(Saved entries)
>>>

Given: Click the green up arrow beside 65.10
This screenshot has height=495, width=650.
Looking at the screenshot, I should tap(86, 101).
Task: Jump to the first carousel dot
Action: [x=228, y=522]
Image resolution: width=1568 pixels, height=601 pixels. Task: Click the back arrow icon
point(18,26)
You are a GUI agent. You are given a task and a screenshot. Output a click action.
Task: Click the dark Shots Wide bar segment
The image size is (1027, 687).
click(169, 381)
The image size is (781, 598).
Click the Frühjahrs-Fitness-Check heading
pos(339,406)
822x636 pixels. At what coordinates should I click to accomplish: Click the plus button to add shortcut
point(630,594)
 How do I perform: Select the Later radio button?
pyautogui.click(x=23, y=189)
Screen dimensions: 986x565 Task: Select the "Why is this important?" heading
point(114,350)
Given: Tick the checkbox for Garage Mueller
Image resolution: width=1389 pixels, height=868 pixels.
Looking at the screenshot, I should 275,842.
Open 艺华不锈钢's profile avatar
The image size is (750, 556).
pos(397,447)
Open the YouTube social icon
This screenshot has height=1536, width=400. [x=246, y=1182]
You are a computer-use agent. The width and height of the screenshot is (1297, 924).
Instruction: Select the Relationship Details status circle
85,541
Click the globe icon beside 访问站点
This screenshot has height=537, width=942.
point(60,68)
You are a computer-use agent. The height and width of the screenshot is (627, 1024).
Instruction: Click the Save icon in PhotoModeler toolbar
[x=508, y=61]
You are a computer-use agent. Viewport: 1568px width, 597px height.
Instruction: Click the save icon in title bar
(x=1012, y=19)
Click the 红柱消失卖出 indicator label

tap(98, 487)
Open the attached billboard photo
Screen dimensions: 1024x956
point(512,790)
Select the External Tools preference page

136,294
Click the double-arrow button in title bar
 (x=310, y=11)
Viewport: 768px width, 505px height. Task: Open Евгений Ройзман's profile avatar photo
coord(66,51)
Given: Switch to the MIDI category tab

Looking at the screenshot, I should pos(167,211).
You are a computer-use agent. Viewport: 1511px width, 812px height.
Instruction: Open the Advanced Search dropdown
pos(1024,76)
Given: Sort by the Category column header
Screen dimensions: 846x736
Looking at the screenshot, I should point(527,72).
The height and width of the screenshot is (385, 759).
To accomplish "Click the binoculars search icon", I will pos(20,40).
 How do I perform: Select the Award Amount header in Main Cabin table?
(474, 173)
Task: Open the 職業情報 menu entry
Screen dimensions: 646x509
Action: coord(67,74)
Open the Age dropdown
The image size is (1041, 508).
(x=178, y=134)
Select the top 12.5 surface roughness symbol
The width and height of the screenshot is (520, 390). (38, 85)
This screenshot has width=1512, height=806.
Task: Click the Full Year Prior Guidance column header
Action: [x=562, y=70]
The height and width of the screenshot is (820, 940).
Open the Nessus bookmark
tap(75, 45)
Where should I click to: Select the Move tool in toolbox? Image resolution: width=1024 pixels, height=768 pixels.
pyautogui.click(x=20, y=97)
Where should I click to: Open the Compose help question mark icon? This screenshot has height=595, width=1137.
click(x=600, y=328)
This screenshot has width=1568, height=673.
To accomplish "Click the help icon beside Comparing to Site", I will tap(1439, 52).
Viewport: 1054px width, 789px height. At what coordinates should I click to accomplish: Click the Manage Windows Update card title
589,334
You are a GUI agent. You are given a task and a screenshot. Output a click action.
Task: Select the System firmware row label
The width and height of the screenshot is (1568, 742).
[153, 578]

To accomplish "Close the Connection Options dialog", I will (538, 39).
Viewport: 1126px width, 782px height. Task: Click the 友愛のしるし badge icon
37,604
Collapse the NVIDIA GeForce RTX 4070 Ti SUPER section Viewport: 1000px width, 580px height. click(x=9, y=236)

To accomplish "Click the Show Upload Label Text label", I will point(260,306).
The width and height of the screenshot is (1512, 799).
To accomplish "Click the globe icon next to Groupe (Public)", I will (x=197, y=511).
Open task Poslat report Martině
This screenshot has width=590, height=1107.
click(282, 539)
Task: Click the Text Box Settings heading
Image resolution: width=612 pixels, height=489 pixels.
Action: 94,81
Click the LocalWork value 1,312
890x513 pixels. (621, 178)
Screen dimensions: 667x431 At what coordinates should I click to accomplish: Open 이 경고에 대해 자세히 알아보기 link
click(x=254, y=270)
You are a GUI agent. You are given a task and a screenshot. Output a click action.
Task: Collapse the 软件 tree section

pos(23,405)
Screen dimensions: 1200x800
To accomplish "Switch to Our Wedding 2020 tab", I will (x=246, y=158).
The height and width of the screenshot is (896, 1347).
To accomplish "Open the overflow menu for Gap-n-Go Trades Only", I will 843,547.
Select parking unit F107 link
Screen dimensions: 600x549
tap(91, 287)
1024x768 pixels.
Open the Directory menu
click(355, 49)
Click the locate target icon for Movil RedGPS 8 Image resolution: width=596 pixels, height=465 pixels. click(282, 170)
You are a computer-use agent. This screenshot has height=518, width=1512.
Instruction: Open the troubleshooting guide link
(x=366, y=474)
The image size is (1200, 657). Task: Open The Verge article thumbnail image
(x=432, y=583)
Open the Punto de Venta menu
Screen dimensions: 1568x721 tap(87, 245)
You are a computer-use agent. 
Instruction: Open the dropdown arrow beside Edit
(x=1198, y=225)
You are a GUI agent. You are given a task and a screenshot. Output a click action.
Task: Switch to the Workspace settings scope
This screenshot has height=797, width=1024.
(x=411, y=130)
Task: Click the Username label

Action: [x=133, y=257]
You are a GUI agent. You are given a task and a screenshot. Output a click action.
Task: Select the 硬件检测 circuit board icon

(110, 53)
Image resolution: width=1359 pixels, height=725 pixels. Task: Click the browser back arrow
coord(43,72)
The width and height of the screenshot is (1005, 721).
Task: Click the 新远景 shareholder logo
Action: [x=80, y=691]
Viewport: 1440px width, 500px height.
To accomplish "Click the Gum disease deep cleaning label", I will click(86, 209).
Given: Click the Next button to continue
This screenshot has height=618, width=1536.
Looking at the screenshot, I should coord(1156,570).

<<<

▶ **Task to carry out**: Return, in full, every line of these entries that holds "Text".

▶ **Answer space**:
To accomplish "Click the Show Upload Label Text label", I will point(260,306).
Task: Click the Text Box Settings heading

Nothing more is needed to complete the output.